*** Begin section ***

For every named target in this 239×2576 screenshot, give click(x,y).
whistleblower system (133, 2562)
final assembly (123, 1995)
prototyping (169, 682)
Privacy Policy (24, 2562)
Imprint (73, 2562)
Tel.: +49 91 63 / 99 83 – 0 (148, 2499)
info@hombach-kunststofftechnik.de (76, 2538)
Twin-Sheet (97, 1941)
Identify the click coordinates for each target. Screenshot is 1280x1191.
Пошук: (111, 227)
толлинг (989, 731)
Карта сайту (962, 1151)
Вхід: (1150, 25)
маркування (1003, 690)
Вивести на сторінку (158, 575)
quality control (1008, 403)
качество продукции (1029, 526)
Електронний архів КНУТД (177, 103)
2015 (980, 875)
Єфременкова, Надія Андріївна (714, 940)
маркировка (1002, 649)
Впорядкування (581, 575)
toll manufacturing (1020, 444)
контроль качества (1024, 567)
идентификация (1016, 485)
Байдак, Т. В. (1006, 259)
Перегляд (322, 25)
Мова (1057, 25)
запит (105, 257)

*** End section ***

- _How to complete this task_
Type the data out again, exactly.

- _Answer box_
For every named target in this 239×2576 screenshot, give click(x,y).
whistleblower system (133, 2562)
final assembly (123, 1995)
prototyping (169, 682)
Privacy Policy (24, 2562)
Imprint (73, 2562)
Tel.: +49 91 63 / 99 83 – 0 (148, 2499)
info@hombach-kunststofftechnik.de (76, 2538)
Twin-Sheet (97, 1941)
Identify the click coordinates for each target. Screenshot is 1280x1191.
Пошук: (111, 227)
толлинг (989, 731)
Карта сайту (962, 1151)
Вхід: (1150, 25)
маркування (1003, 690)
Вивести на сторінку (158, 575)
quality control (1008, 403)
качество продукции (1029, 526)
Електронний архів КНУТД (177, 103)
2015 (980, 875)
Єфременкова, Надія Андріївна (714, 940)
маркировка (1002, 649)
Впорядкування (581, 575)
toll manufacturing (1020, 444)
контроль качества (1024, 567)
идентификация (1016, 485)
Байдак, Т. В. (1006, 259)
Перегляд (322, 25)
Мова (1057, 25)
запит (105, 257)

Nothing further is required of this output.